-- YOUR INSTRUCTIONS --
All of the entries must be duplicated exactly.

-- SOURCE MATERIAL --
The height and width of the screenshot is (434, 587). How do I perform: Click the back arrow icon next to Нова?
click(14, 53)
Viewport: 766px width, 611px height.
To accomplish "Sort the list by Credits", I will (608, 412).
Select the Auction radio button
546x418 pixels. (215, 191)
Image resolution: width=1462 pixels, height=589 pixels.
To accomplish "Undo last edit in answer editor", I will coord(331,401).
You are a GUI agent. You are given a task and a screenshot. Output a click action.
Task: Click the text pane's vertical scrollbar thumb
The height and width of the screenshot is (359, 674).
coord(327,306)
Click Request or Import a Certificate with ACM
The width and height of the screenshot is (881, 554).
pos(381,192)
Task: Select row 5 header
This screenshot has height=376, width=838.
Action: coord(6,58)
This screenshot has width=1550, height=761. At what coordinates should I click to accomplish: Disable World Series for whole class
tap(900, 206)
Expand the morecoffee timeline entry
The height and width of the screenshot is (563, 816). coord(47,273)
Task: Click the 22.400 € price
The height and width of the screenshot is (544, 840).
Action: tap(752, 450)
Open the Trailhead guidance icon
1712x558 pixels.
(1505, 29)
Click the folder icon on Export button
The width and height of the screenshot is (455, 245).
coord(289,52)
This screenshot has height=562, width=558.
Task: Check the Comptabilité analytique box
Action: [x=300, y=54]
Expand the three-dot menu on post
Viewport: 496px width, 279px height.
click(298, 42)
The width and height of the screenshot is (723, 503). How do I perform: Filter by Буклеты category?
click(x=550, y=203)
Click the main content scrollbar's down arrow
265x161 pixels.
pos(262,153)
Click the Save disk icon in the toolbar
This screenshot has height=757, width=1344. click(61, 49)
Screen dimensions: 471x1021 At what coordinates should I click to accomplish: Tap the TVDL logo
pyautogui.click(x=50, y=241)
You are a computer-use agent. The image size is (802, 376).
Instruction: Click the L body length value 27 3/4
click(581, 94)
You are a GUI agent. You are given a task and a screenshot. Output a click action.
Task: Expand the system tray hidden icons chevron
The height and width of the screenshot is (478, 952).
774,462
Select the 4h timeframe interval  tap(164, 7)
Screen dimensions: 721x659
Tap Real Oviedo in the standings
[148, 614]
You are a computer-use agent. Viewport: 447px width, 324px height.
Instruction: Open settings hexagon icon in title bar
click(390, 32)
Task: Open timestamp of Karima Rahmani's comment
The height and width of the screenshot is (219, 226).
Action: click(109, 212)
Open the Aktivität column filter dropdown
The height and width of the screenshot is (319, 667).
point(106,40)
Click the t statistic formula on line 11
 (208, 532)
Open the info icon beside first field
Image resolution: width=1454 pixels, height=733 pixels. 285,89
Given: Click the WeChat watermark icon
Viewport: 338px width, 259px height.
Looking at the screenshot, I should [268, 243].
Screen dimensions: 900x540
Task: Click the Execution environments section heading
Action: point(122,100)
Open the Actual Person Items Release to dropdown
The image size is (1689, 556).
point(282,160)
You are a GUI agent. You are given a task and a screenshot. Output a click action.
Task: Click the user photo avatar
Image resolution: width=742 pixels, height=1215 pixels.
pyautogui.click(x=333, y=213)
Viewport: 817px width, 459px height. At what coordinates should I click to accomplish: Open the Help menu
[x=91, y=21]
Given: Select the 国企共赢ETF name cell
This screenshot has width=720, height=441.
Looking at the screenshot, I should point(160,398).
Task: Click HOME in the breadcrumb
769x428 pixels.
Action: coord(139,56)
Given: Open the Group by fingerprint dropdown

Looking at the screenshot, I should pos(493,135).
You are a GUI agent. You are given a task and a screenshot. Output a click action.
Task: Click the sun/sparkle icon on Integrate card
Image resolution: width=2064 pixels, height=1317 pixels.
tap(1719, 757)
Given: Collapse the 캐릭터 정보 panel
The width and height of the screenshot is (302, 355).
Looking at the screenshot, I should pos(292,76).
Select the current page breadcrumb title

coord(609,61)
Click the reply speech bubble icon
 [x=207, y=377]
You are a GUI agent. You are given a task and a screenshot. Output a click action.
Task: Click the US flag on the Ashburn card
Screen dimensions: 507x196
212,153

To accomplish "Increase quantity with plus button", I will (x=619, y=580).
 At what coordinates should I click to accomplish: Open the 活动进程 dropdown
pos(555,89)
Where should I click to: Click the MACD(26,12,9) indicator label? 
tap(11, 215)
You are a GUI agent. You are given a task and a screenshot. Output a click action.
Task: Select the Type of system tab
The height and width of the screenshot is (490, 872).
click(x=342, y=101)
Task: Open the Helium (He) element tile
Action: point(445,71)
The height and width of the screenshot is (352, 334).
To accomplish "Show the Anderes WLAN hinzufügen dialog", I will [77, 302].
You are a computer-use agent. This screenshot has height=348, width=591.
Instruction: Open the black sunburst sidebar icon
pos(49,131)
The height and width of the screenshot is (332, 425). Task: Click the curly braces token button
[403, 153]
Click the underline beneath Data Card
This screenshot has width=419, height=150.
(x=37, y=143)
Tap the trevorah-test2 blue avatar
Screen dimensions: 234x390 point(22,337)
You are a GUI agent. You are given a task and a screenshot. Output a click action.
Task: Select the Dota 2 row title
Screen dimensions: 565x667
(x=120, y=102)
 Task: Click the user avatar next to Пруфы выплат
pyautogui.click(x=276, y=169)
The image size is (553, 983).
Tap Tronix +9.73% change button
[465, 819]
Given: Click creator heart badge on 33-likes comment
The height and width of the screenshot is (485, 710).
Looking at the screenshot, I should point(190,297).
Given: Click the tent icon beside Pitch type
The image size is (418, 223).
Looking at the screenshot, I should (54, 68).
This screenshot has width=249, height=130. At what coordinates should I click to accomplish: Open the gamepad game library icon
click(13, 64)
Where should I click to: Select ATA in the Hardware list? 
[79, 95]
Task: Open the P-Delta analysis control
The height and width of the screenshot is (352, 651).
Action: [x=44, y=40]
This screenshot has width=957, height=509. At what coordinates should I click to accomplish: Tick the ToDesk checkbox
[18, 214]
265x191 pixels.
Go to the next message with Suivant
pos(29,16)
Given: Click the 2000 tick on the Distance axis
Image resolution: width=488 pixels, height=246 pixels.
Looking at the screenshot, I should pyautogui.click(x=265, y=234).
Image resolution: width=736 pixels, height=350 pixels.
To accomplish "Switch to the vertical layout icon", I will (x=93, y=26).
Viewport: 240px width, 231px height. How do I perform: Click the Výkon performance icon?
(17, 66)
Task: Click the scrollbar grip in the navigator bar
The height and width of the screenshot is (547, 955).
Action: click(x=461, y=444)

-- PROBLEM SOLUTION --
The height and width of the screenshot is (434, 587). How do I perform: Click the back arrow icon next to Нова?
click(14, 53)
Viewport: 766px width, 611px height.
To accomplish "Sort the list by Credits", I will (608, 412).
Select the Auction radio button
546x418 pixels. (215, 191)
Image resolution: width=1462 pixels, height=589 pixels.
To accomplish "Undo last edit in answer editor", I will coord(331,401).
You are a GUI agent. You are given a task and a screenshot. Output a click action.
Task: Click the text pane's vertical scrollbar thumb
The height and width of the screenshot is (359, 674).
coord(327,306)
Click Request or Import a Certificate with ACM
The width and height of the screenshot is (881, 554).
pos(381,192)
Task: Select row 5 header
This screenshot has height=376, width=838.
Action: coord(6,58)
This screenshot has width=1550, height=761. At what coordinates should I click to accomplish: Disable World Series for whole class
tap(900, 206)
Expand the morecoffee timeline entry
The height and width of the screenshot is (563, 816). coord(47,273)
Task: Click the 22.400 € price
The height and width of the screenshot is (544, 840).
Action: tap(752, 450)
Open the Trailhead guidance icon
1712x558 pixels.
(1505, 29)
Click the folder icon on Export button
The width and height of the screenshot is (455, 245).
coord(289,52)
This screenshot has height=562, width=558.
Task: Check the Comptabilité analytique box
Action: [x=300, y=54]
Expand the three-dot menu on post
Viewport: 496px width, 279px height.
click(298, 42)
The width and height of the screenshot is (723, 503). How do I perform: Filter by Буклеты category?
click(x=550, y=203)
Click the main content scrollbar's down arrow
265x161 pixels.
pos(262,153)
Click the Save disk icon in the toolbar
This screenshot has height=757, width=1344. click(61, 49)
Screen dimensions: 471x1021 At what coordinates should I click to accomplish: Tap the TVDL logo
pyautogui.click(x=50, y=241)
You are a computer-use agent. The image size is (802, 376).
Instruction: Click the L body length value 27 3/4
click(581, 94)
You are a GUI agent. You are given a task and a screenshot. Output a click action.
Task: Expand the system tray hidden icons chevron
The height and width of the screenshot is (478, 952).
774,462
Select the 4h timeframe interval  tap(164, 7)
Screen dimensions: 721x659
Tap Real Oviedo in the standings
[148, 614]
You are a computer-use agent. Viewport: 447px width, 324px height.
Instruction: Open settings hexagon icon in title bar
click(390, 32)
Task: Open timestamp of Karima Rahmani's comment
The height and width of the screenshot is (219, 226).
Action: click(109, 212)
Open the Aktivität column filter dropdown
The height and width of the screenshot is (319, 667).
point(106,40)
Click the t statistic formula on line 11
 (208, 532)
Open the info icon beside first field
Image resolution: width=1454 pixels, height=733 pixels. 285,89
Given: Click the WeChat watermark icon
Viewport: 338px width, 259px height.
Looking at the screenshot, I should [268, 243].
Screen dimensions: 900x540
Task: Click the Execution environments section heading
Action: point(122,100)
Open the Actual Person Items Release to dropdown
The image size is (1689, 556).
point(282,160)
You are a GUI agent. You are given a task and a screenshot. Output a click action.
Task: Click the user photo avatar
Image resolution: width=742 pixels, height=1215 pixels.
pyautogui.click(x=333, y=213)
Viewport: 817px width, 459px height. At what coordinates should I click to accomplish: Open the Help menu
[x=91, y=21]
Given: Select the 国企共赢ETF name cell
This screenshot has width=720, height=441.
Looking at the screenshot, I should point(160,398).
Task: Click HOME in the breadcrumb
769x428 pixels.
Action: coord(139,56)
Given: Open the Group by fingerprint dropdown

Looking at the screenshot, I should pos(493,135).
You are a GUI agent. You are given a task and a screenshot. Output a click action.
Task: Click the sun/sparkle icon on Integrate card
Image resolution: width=2064 pixels, height=1317 pixels.
tap(1719, 757)
Given: Collapse the 캐릭터 정보 panel
The width and height of the screenshot is (302, 355).
Looking at the screenshot, I should pos(292,76).
Select the current page breadcrumb title

coord(609,61)
Click the reply speech bubble icon
 [x=207, y=377]
You are a GUI agent. You are given a task and a screenshot. Output a click action.
Task: Click the US flag on the Ashburn card
Screen dimensions: 507x196
212,153

To accomplish "Increase quantity with plus button", I will (x=619, y=580).
 At what coordinates should I click to accomplish: Open the 活动进程 dropdown
pos(555,89)
Where should I click to: Click the MACD(26,12,9) indicator label? 
tap(11, 215)
You are a GUI agent. You are given a task and a screenshot. Output a click action.
Task: Select the Type of system tab
The height and width of the screenshot is (490, 872).
click(x=342, y=101)
Task: Open the Helium (He) element tile
Action: point(445,71)
The height and width of the screenshot is (352, 334).
To accomplish "Show the Anderes WLAN hinzufügen dialog", I will [77, 302].
You are a computer-use agent. This screenshot has height=348, width=591.
Instruction: Open the black sunburst sidebar icon
pos(49,131)
The height and width of the screenshot is (332, 425). Task: Click the curly braces token button
[403, 153]
Click the underline beneath Data Card
This screenshot has width=419, height=150.
(x=37, y=143)
Tap the trevorah-test2 blue avatar
Screen dimensions: 234x390 point(22,337)
You are a GUI agent. You are given a task and a screenshot. Output a click action.
Task: Select the Dota 2 row title
Screen dimensions: 565x667
(x=120, y=102)
 Task: Click the user avatar next to Пруфы выплат
pyautogui.click(x=276, y=169)
The image size is (553, 983).
Tap Tronix +9.73% change button
[465, 819]
Given: Click creator heart badge on 33-likes comment
The height and width of the screenshot is (485, 710).
Looking at the screenshot, I should point(190,297).
Given: Click the tent icon beside Pitch type
The image size is (418, 223).
Looking at the screenshot, I should (54, 68).
This screenshot has width=249, height=130. At what coordinates should I click to accomplish: Open the gamepad game library icon
click(13, 64)
Where should I click to: Select ATA in the Hardware list? 
[79, 95]
Task: Open the P-Delta analysis control
The height and width of the screenshot is (352, 651).
Action: [x=44, y=40]
This screenshot has width=957, height=509. At what coordinates should I click to accomplish: Tick the ToDesk checkbox
[18, 214]
265x191 pixels.
Go to the next message with Suivant
pos(29,16)
Given: Click the 2000 tick on the Distance axis
Image resolution: width=488 pixels, height=246 pixels.
Looking at the screenshot, I should pyautogui.click(x=265, y=234).
Image resolution: width=736 pixels, height=350 pixels.
To accomplish "Switch to the vertical layout icon", I will (x=93, y=26).
Viewport: 240px width, 231px height. How do I perform: Click the Výkon performance icon?
(17, 66)
Task: Click the scrollbar grip in the navigator bar
The height and width of the screenshot is (547, 955).
Action: click(x=461, y=444)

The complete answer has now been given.